> Why don't we burn trash to make power?

Why don't we burn trash to make power?

Posted at: 2015-03-12 
What a waste of time, energy and money for zero results.

We do - as far as possible.

Over here, though, things look like this:

- recycling/reusing is always better than burning

- the stuff that is recyclable is also the same stuff that burns well, so with increased recycling/waste separation, the remainder of the trash burns less and less well. So bad, that you have to feed additional combustible materials just to burn the trash (not even starting to get temperatures good enough to run a power plant)

- disposing of CO2 in underground caverns (your high pressure tanks would be a bit too small for that) is currently discussed (for fossile power plants), but there are currently too many unknowns to decide whether this scheme is worth pursuing

It can and is done, Sweden converts most of it's trash to energy, and there are plasma converters which reduce trash to it's basic elements.

You cannot store CO2 it's volume would be huge and if you did you would be depriving us of oxygen to breathe, plus to separate C and O2 requires more energy than you get from burning it.

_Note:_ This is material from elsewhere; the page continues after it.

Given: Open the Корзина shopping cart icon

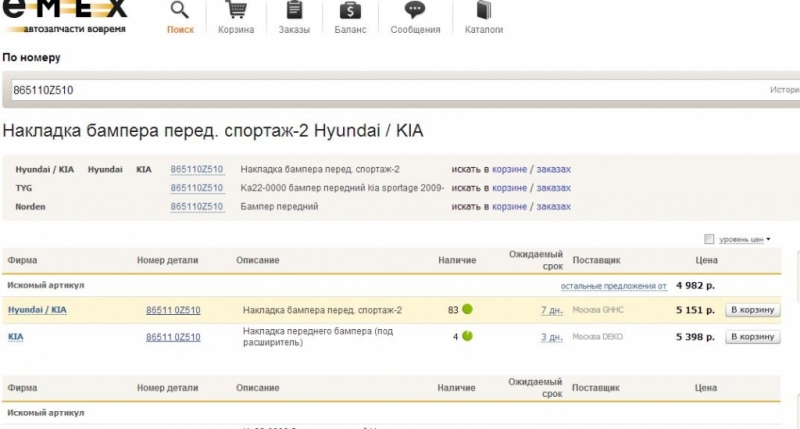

Only plants can do it with photosynthesis.

But the main reason it is not done is most councils/states are not willing to spend the capital required to build a plant, when they can just haul it off to a landfill.

That sounds like a good idea, it might pollute less and it is probably called biomass.

Global warming is such a problem that it is necessary to deal with all its aspects, which includes the politics. When politicians formulate their policy they need inputs from many disciplines and from science as well. But unfortunately global warming has become an absolutely political issue and politicians do their best to influence even science.

In 1992 at the Earth Summit the decision to prevent such dangerous climate change was taken. The first step was the 1997 Kyoto protocol, which is supposed to come into force in 2005.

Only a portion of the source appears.